Storie di animali 43



Un po’ di curiosità sulla giraffa, secondo voi come farà per bere l’acqua da un’altezza di oltre cinque metri? Ha il collo lungo, va bene, ma solo, si fa per dire, tre metri. Per bere dunque le giraffe divaricano le gambe posteriori a più non posso, tipo una spaccata per una ballerina. Accoppiarsi lo fanno poco e per sapere se la femmina accetta il maschio, la femmina urina in bocca al maschio che dovrà capire dal sapore se la femmina è disponibile.

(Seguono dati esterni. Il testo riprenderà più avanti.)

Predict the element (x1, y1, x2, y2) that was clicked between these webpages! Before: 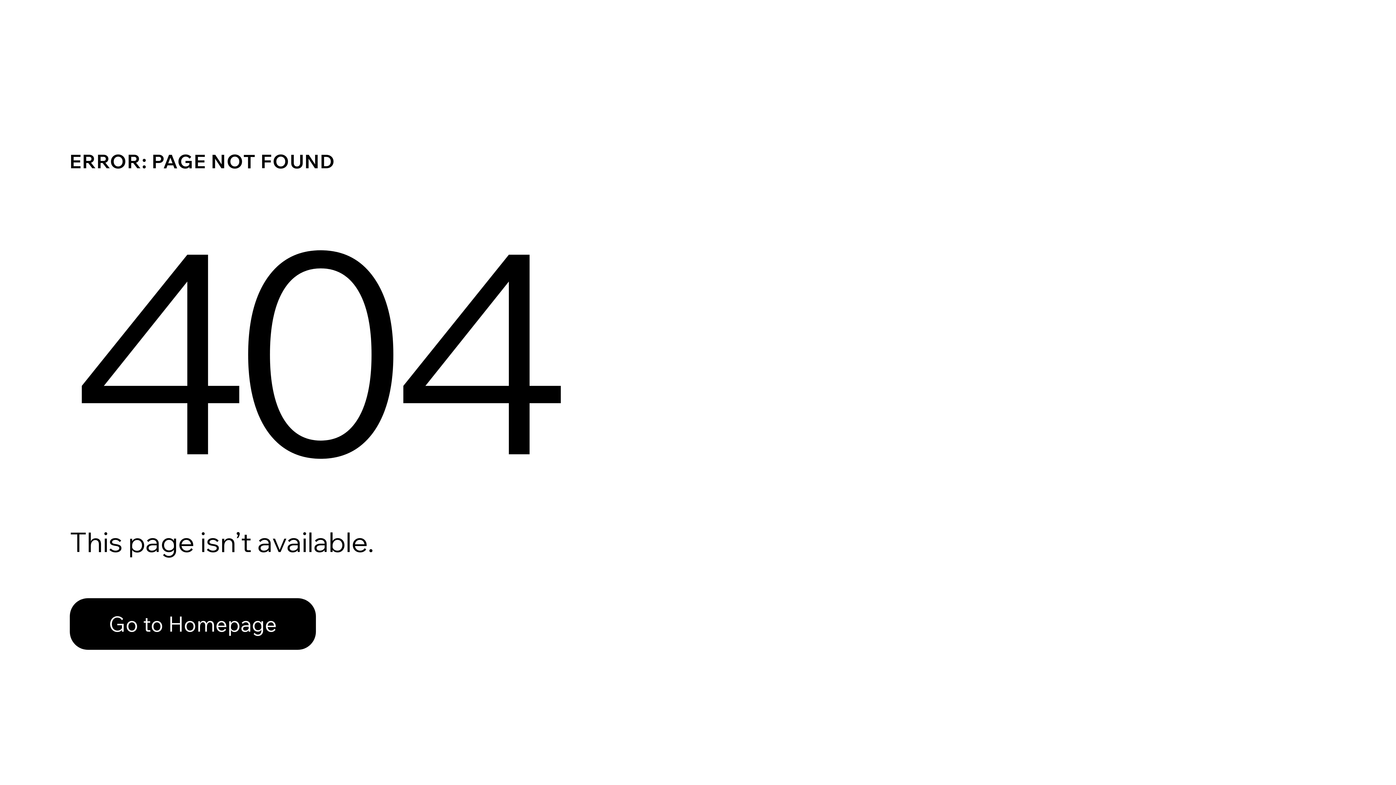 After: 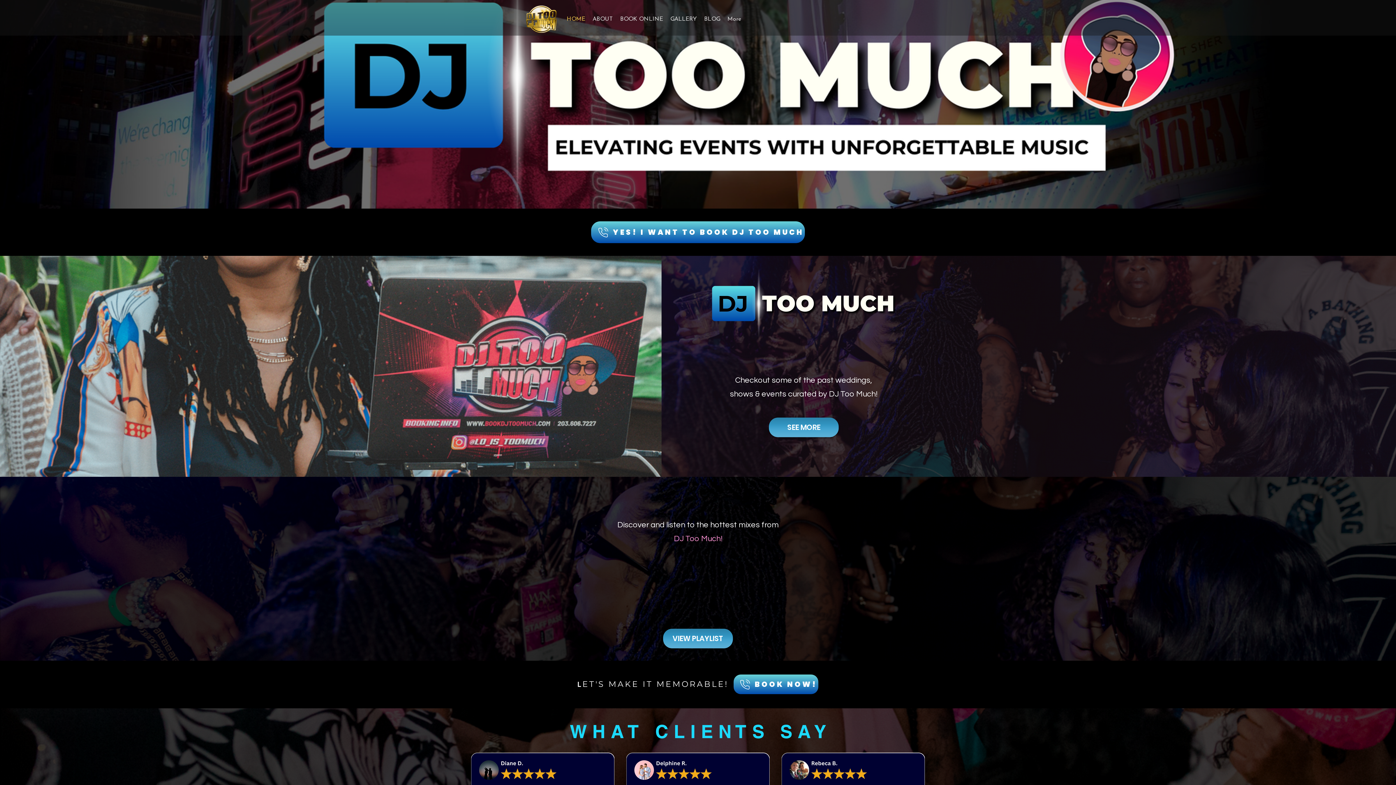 Action: label: Go to Homepage bbox: (69, 582, 768, 659)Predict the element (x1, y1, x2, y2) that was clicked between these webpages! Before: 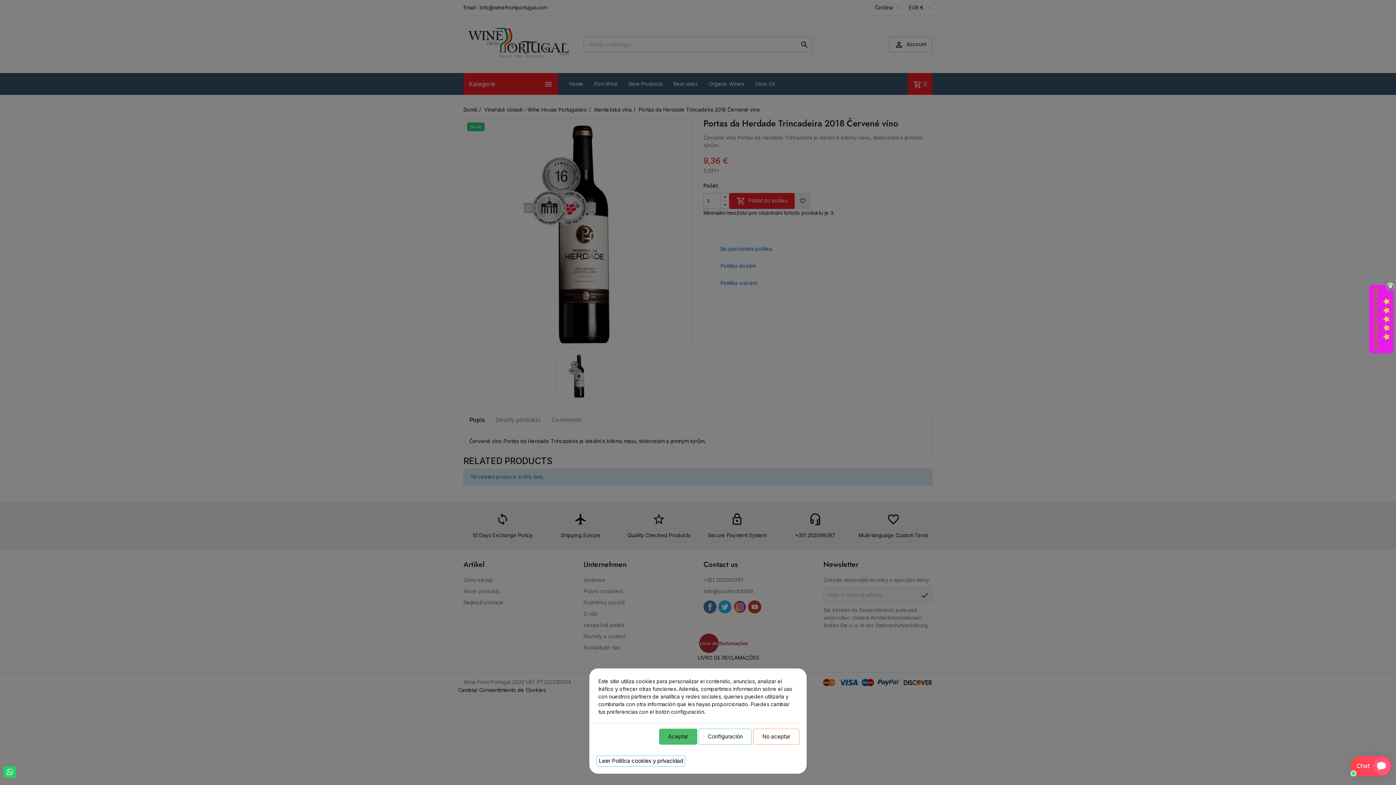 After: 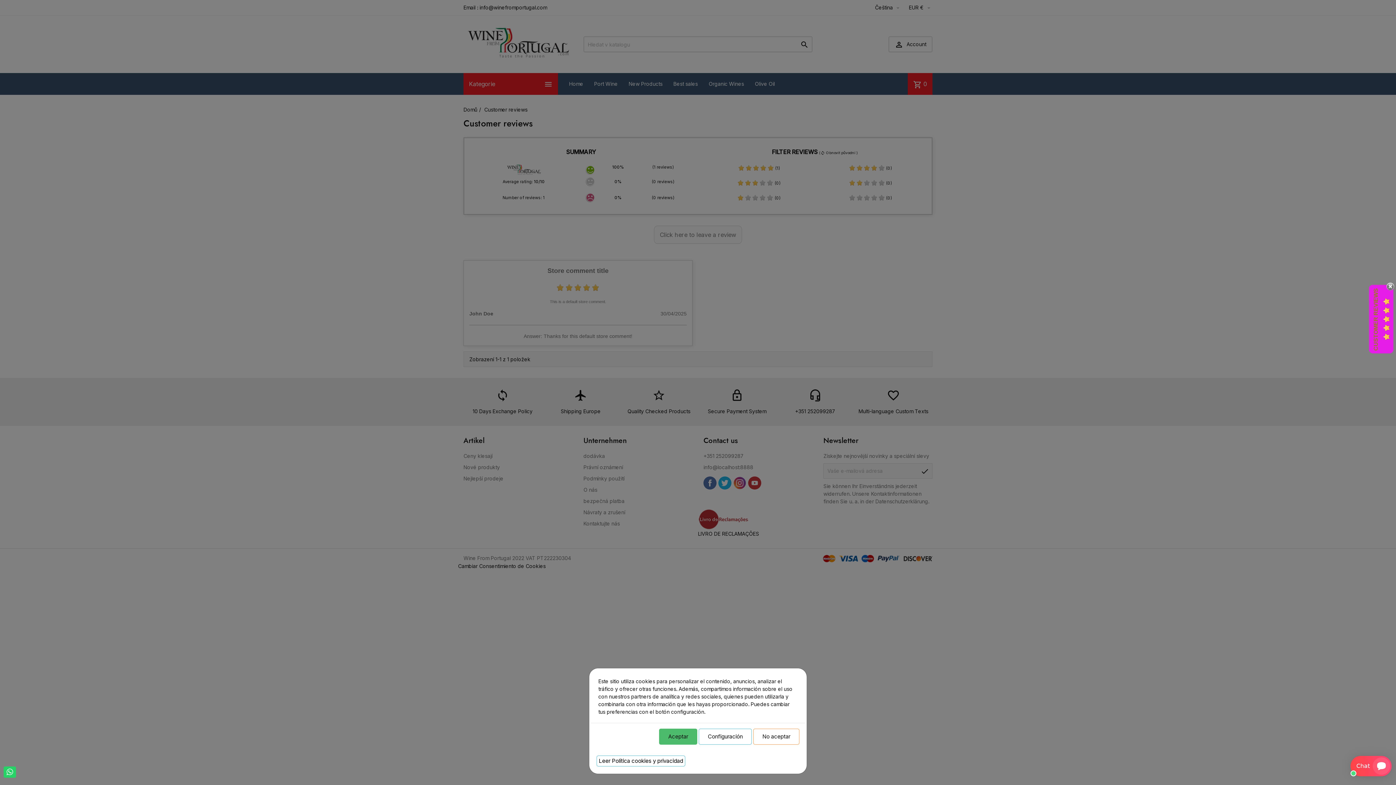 Action: bbox: (1383, 297, 1389, 340)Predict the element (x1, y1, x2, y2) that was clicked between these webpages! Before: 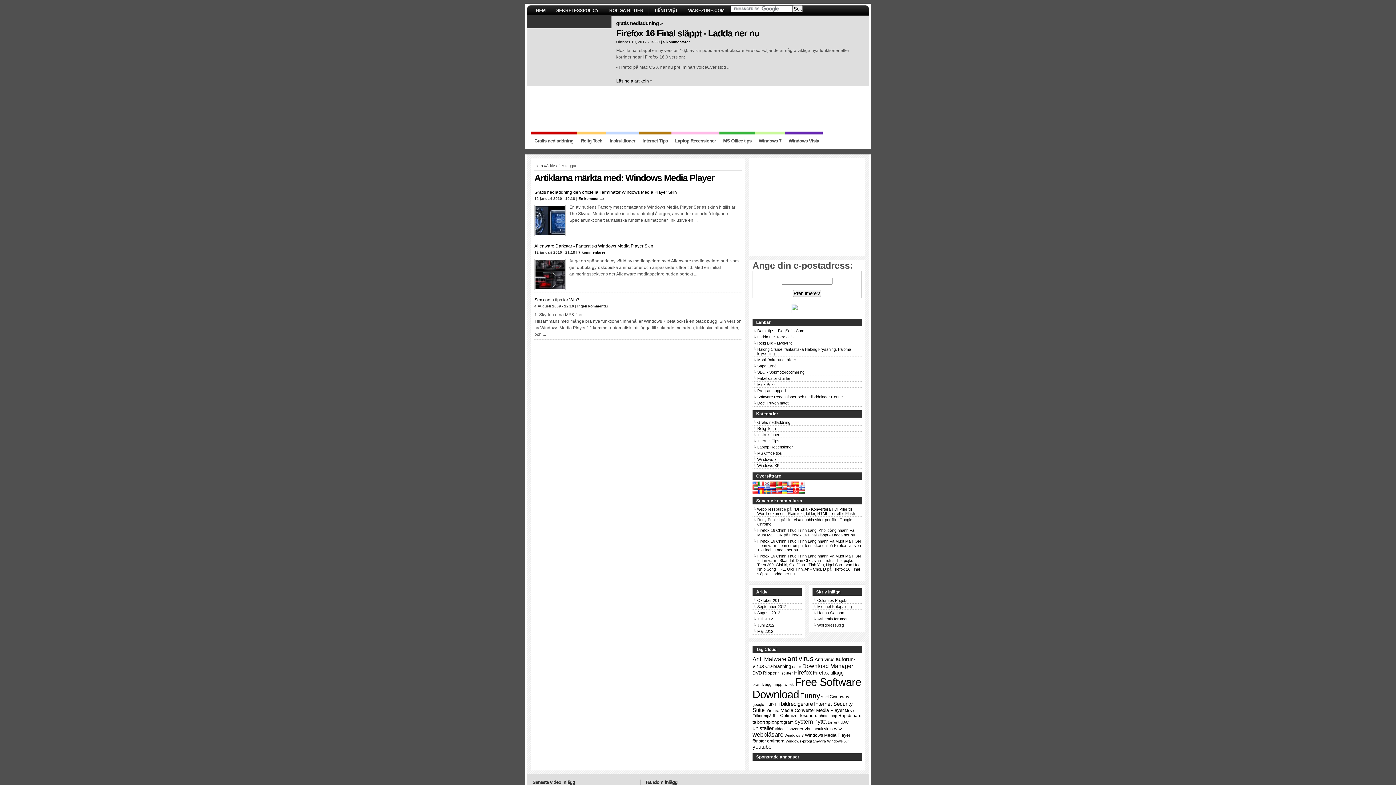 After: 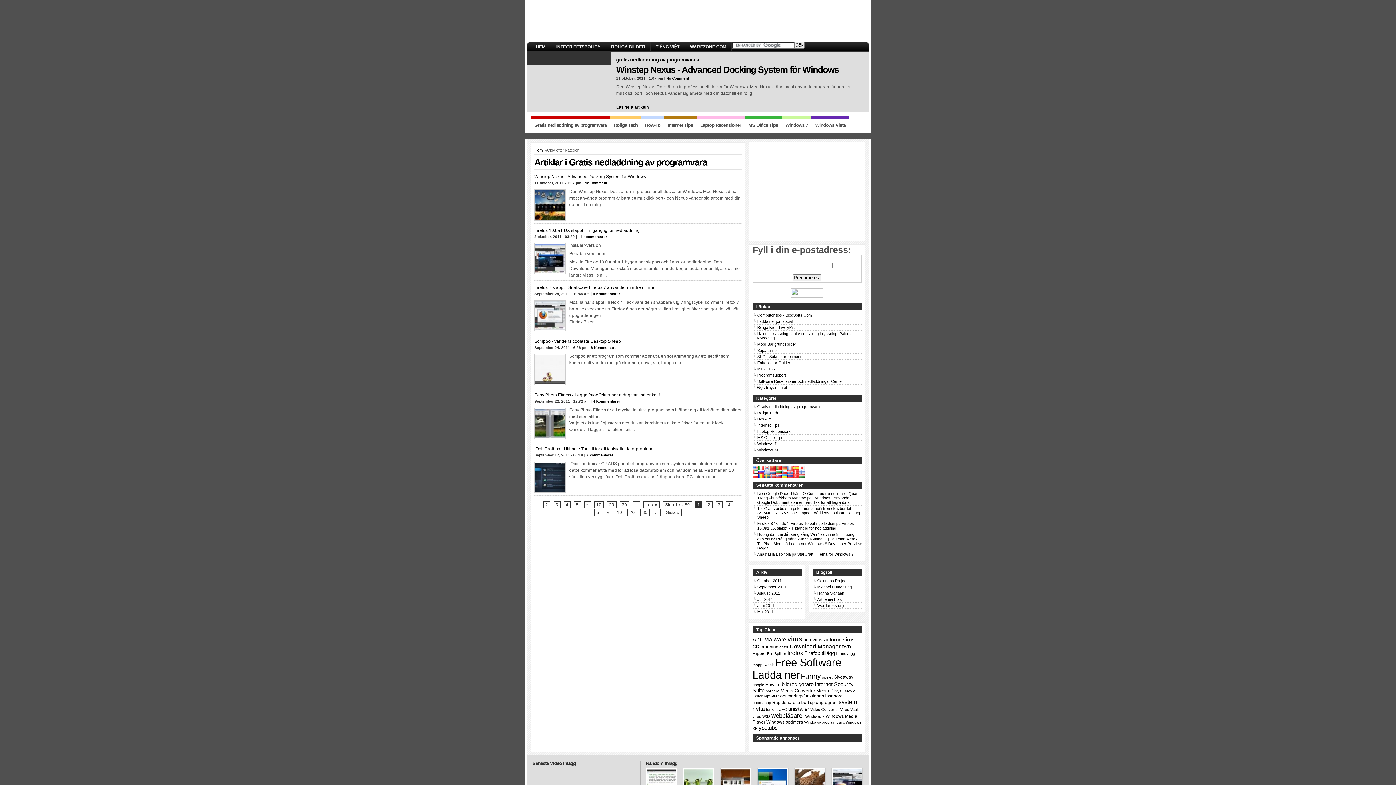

Le giraffe sono assai veloci, viaggiano sui 50 chilometri orari, sono animali coraggiosi, gli unici che possono temere sono i leoni, ma solo se in branco.  Le giraffe si difendono molto bene con le loro lunghe gambe e con un solo calcio possono uccidere un leone,con la loro lingua prensile si fanno la toilette. Un animale così versatile non poteva non avere una star. Come ha la categoria dei cani o dei cavalli, infatti c’è il film d’animazione: “La Giraffa giramondo” che ha preso spunto dalla storia vera della giraffa Zarafa. Zarafa  era una giraffa femmina  che visse a Parigi per 18 anni. Un regalo da parte di Muhammad Ali dEgitto al re Carlo X di Francia, il viaggio fu lungo e periglioso. Zarafa era accompagnata da uno scienziato che ordinò per la giraffa, perché non sentisse freddo, un cappotto giallo in due parti e le scarpe per i suoi piedi. Quando Zarafa arrivò a Lione fu applaudita da una folla di 30.000 persone.